Chas Owens wrote:
On 3/13/07, Shawn Milo <[EMAIL PROTECTED]> wrote:
How can I get Perl to spit out control characters, such as ^J (the
linefeed) as the actual control character? Every time I try to print
it, Perl converts it to the ASCII \n character.

I need to process a  file, converting a \n to \cJ, AKA the ^J
character. I've tried various things with sprintf, hex(), and other
random things, but no luck.

Has anyone else had to deal with this before?

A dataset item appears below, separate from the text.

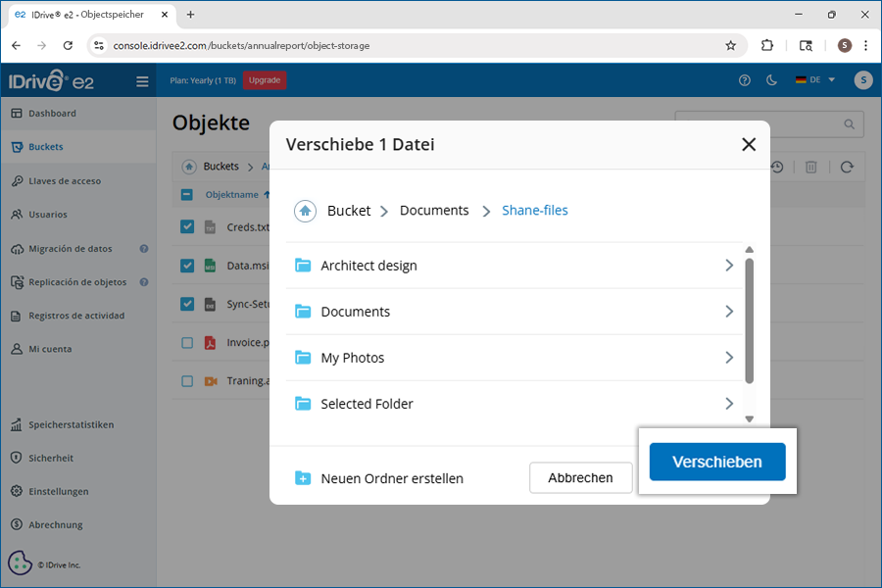Click the Abbrechen button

If I pipe the output of the file to "od -c" on the command line, the
other control characters (which are already correct in the file) seem
to come through as their octal value. However, most attempts to
convert the  \n into a ^J seem to end up with Perl interpreting it to
\n or a null character, [EMAIL PROTECTED] I think that if it's working 
correctly, I
should start seeing the ^J (\n) as the octal character "21."

Thanks for the help.

Shawn

\n is a special character that converts to linefeed on unix systems,
carriage return and linefeed on MS Windows systems, or carriage return
on Macintosh systems brefore Mac OS X (which I believe gets a
linefeed).  In text mode the preceding characters or character groups
get converted into \n on the relevant system.  If you wish to prevent
this behaviour then you need to call binmode with the file handle you
are reading from.  BTW, linefeed is octal 12 not octal 21, I assume
that was a typo.


"\n" is control-J. Do

perl -e "print ord qq(\n)"

and you will get 10, which is control-J.

If you output text to files in non-binary mode on non-Unix systems Perl
may convert "\n" to something different in the actual file, as is required
by the platform itself. By and large this is transparent as it will also
convert the same special sequence into "\n" on input so you can forget
about it altogether.

But the bottom line is "\n" is "\cJ" is "\012" is "\x0A".